17 March 2008

The St. Patrick’s Day Massacre


Large print poetry like crutches in the trash; as subtle as a jackhammer in the street on Sunday morning. The somber shrill of bagpipes. A funeral for the firm masquerading as a parade for out-of-town amateurs to dress up in green and get loaded in the big city.

The storied bank founded by three guys with $500,000 back in 1923 survived the Great Depression, insider trading, the dot-com bubble and countless recessions but it couldn’t weather the perfect storm: the collapse of the subprime mortgage market and subsequent evaporation of client confidence. Mix that with a few self-fulfilling prophecies, the toxicity of rumour, a pinch of panic and what you’ve got is a good, old fashioned ‘run on the bank’.

The last of the independents. The punk rock firm. I waltzed right off a tour bus and into a suit. I felt at home here. Even the CEO at the time hadn’t graduated college. It was entrepreneurs over mathematicians. It was passion over brains. Experience through risk and chance. The head guys were poker addicts for crying out loud.

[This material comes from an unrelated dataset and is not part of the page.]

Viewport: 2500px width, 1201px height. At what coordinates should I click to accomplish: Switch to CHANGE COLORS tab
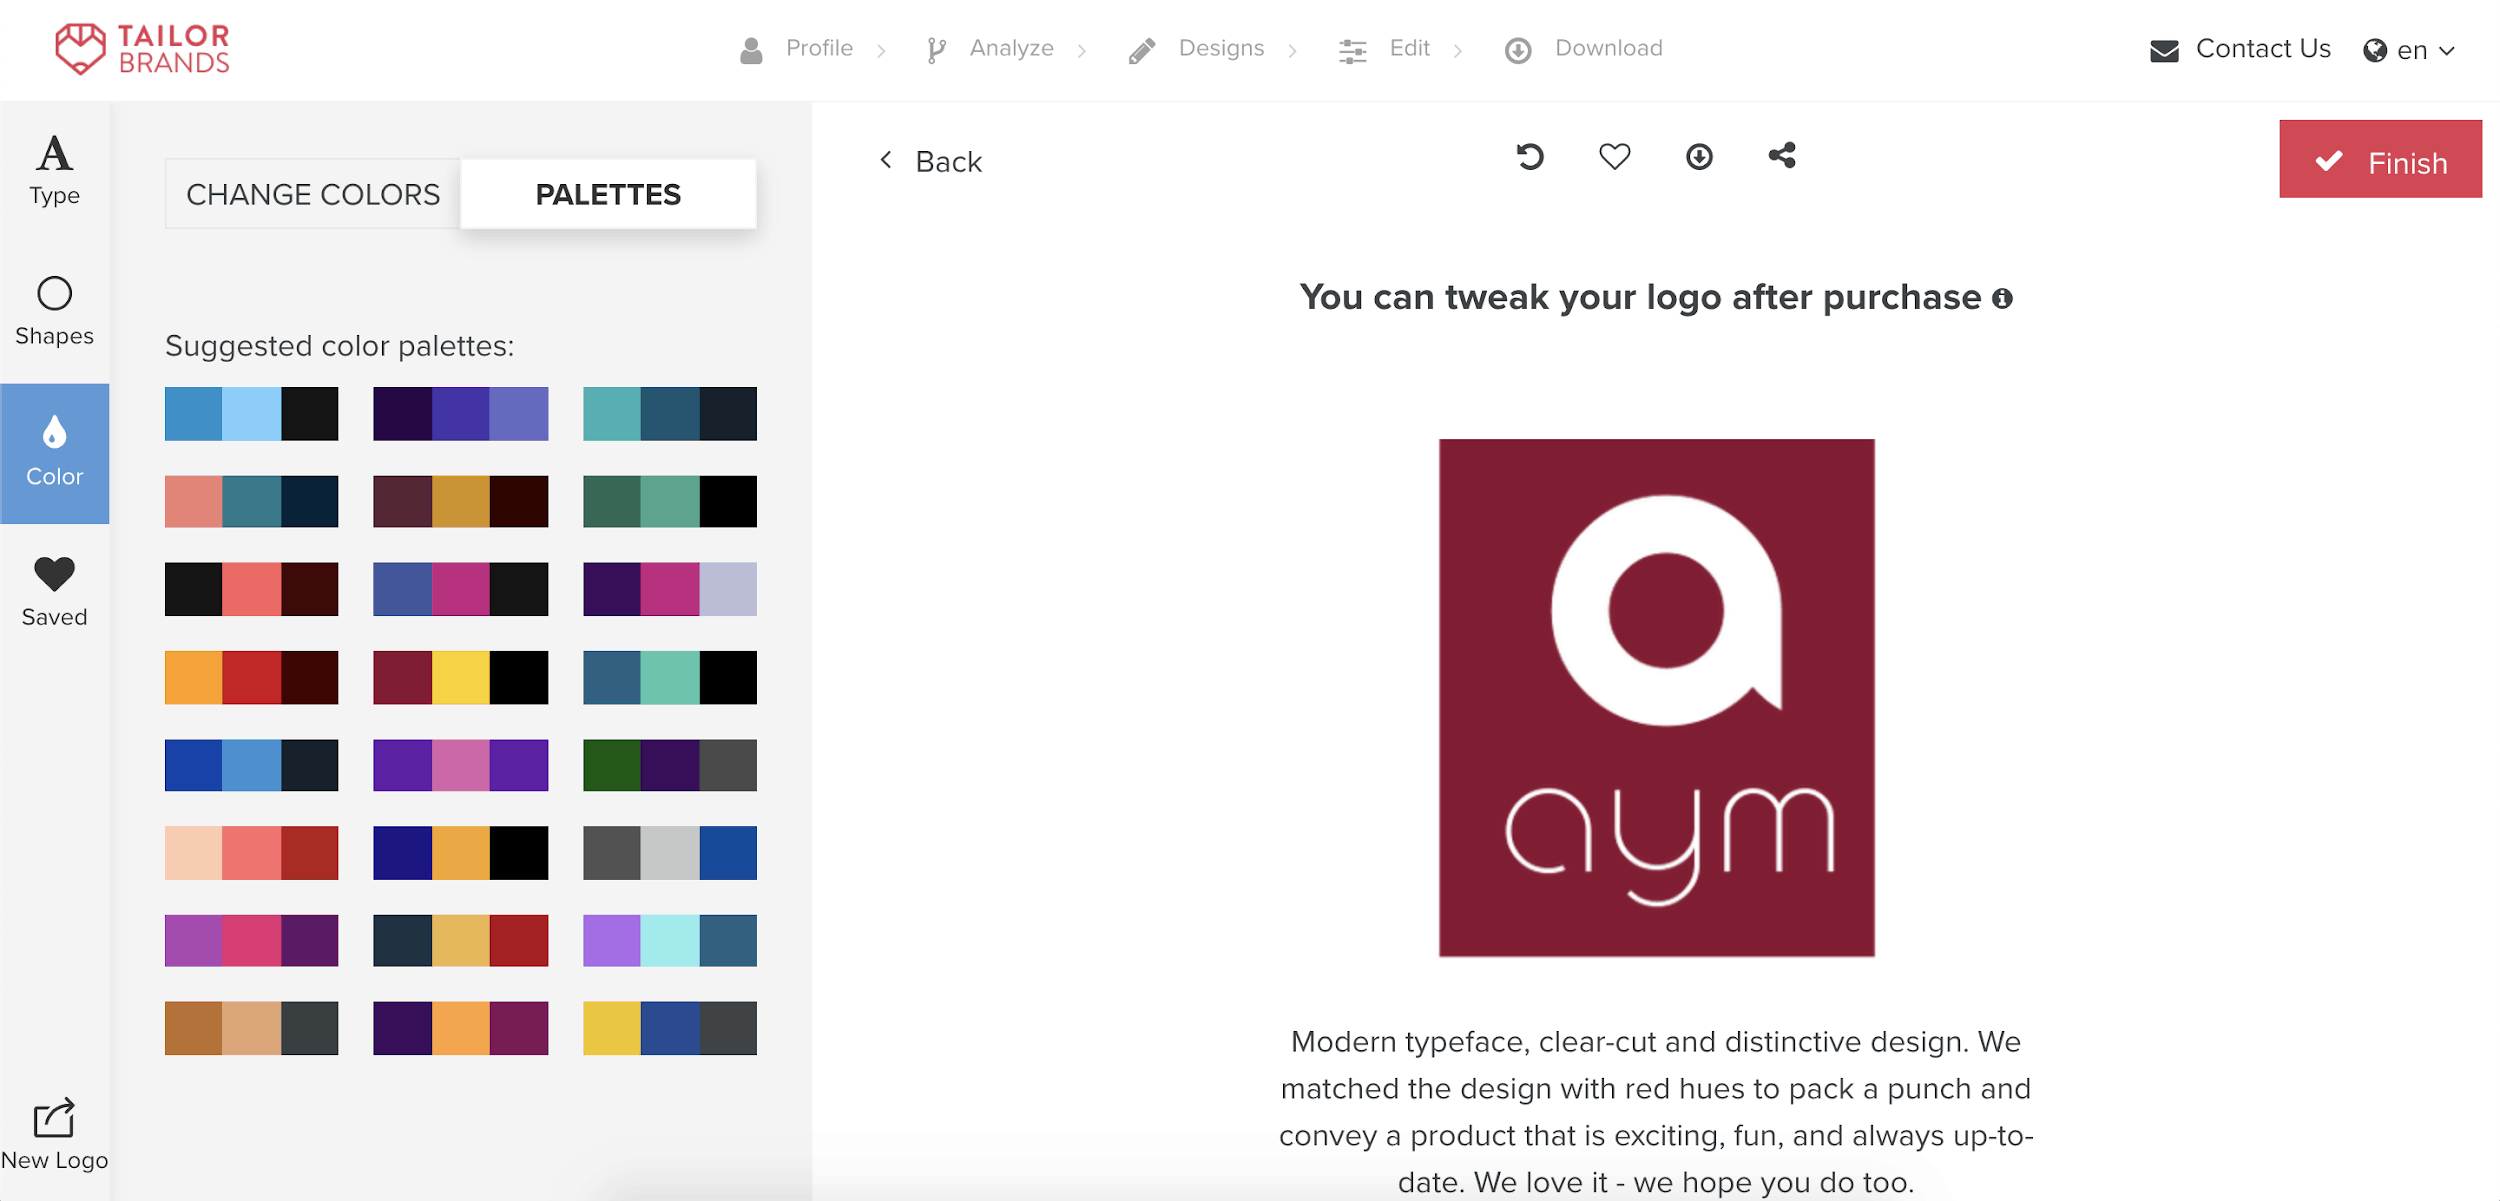click(x=312, y=193)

One of the largest global investment banks, securities trading and brokerage firms in the world bought for a song. Not even the sum of all its parts. We could’ve pawned all our flat screen monitors and come up with more than what they paid.

At 1.2 million-square-feet, our global headquarters alone is worth about $1.2B, based on the average $1,000 per-square- foot that comparable office space in the city is currently fetching... yet we were bought out for $240M. No choice. Beggars can’t be choosers.

Imagine someone telling you every $100 bill you had in your wallet was now worth 2 cents. Imagine your retirement pile going from a few million to a few hundred thousand overnight.

New York City, Atlanta; Boston, Chicago, Dallas, Denver, Houston, Los Angeles, Irvine, San Francisco, San Juan, Whippany, New Jersey, St. Louis, London, Beijing, Dublin, Hong Kong, Lugano, Milan, São Paulo, Shanghai, Singapore, and Tokyo… for a song. Not even the price of the 45-story main office itself on Madison. Unbelievable.

Anything I wanted was a phone call away. Free cars. The keys to a dozen hideout flats all over the city. I bet twenty, thirty grand over a weekend and then I'd either blow the winnings in a week or go to the sharks to pay back the bookies.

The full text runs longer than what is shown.